Dataset entries:

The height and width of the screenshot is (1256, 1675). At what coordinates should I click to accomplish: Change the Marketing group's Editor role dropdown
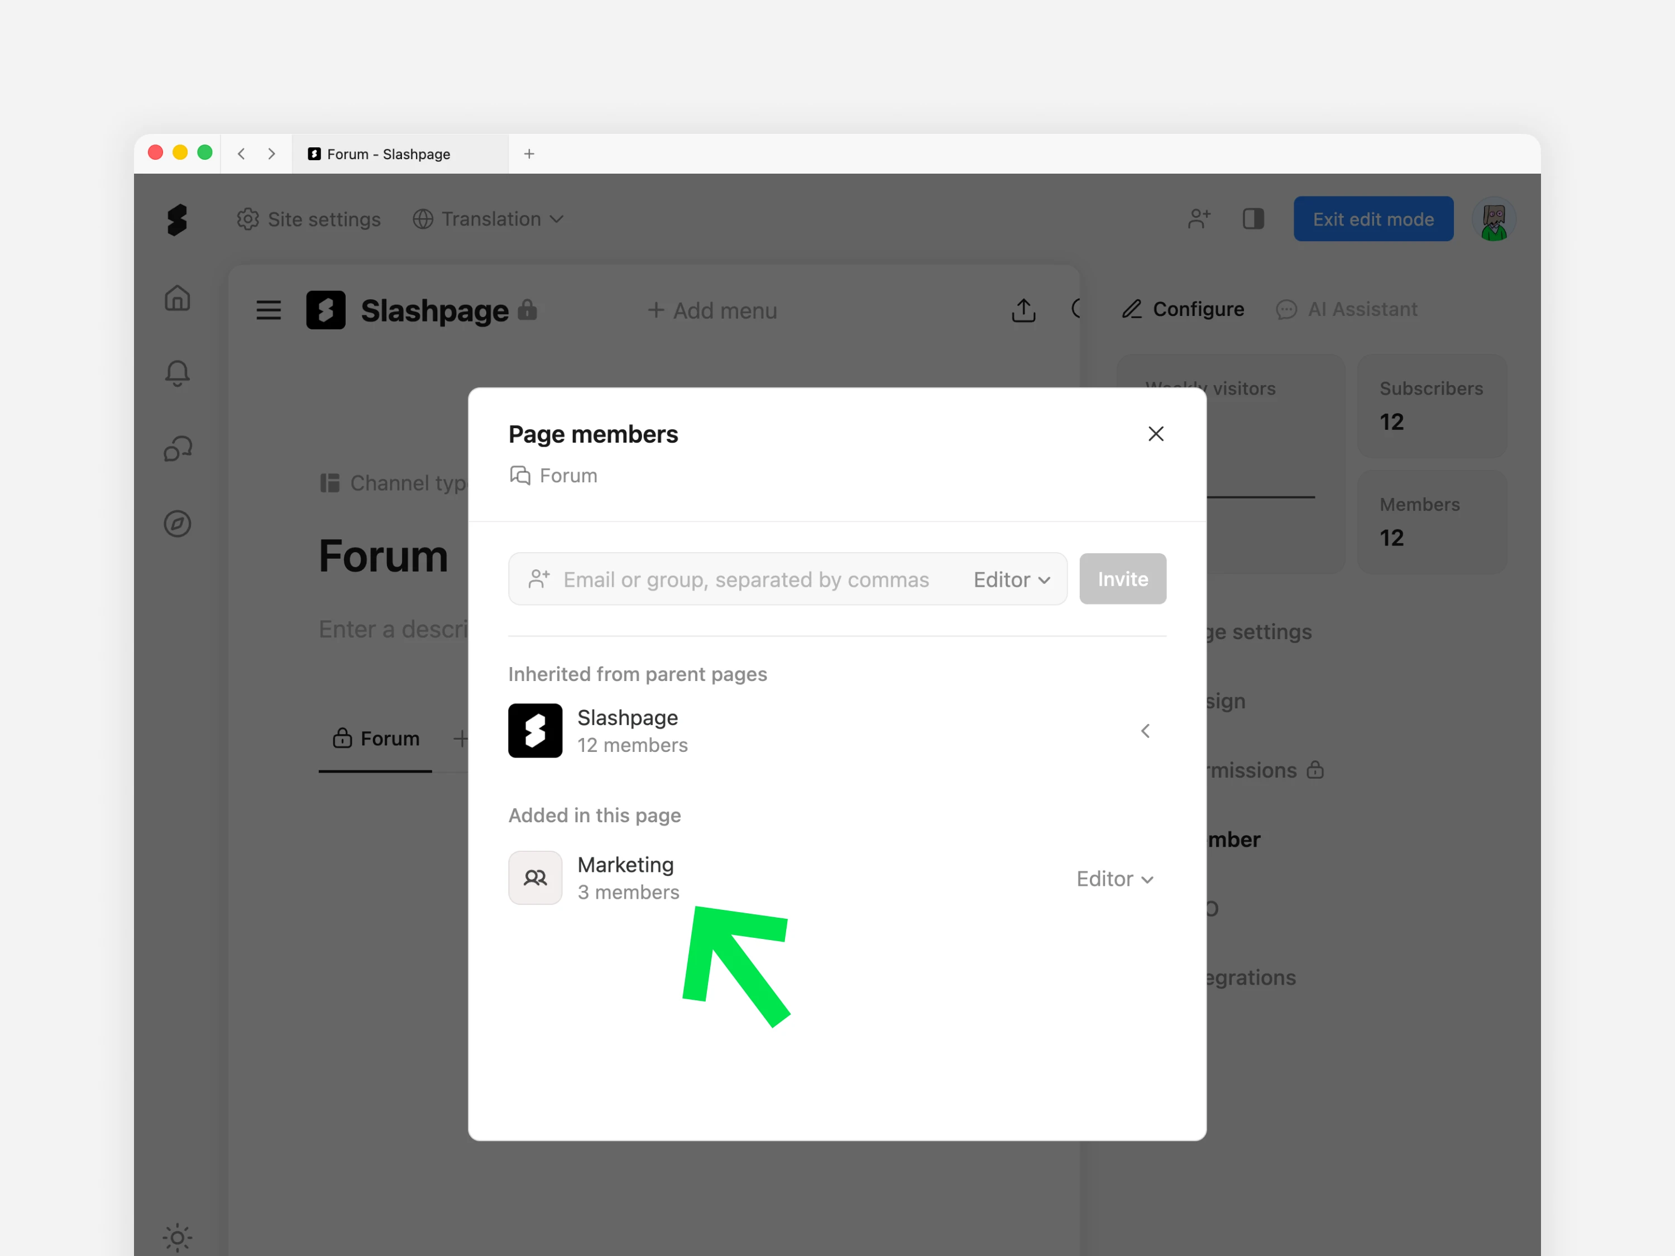pyautogui.click(x=1115, y=879)
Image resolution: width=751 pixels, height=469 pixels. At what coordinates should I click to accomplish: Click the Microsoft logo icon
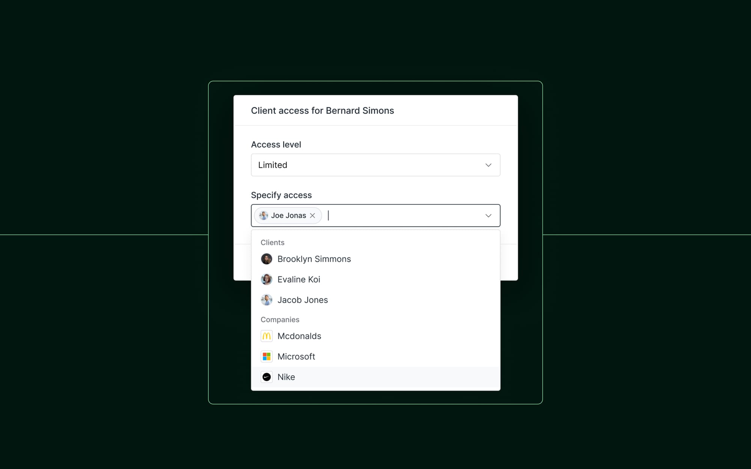coord(267,356)
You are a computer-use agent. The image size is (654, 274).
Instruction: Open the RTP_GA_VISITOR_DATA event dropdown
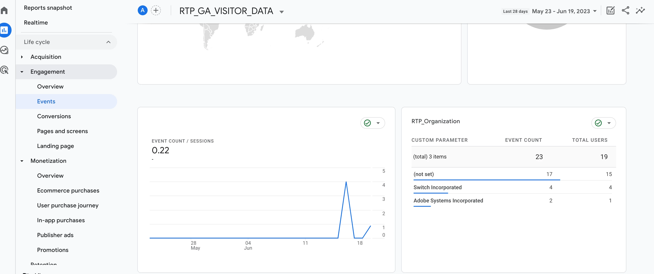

→ **PROBLEM REQUIREMENTS**
Please retype the entries above word for word, but only from the line containing "Image resolution: width=751" through the last line, and without the pictures.

→ **TASK RESULT**
Image resolution: width=751 pixels, height=469 pixels. At what coordinates should I click to accomplish: Click the Microsoft logo icon
coord(267,356)
You are a computer-use agent. The image size is (654, 274).
Instruction: Open the RTP_GA_VISITOR_DATA event dropdown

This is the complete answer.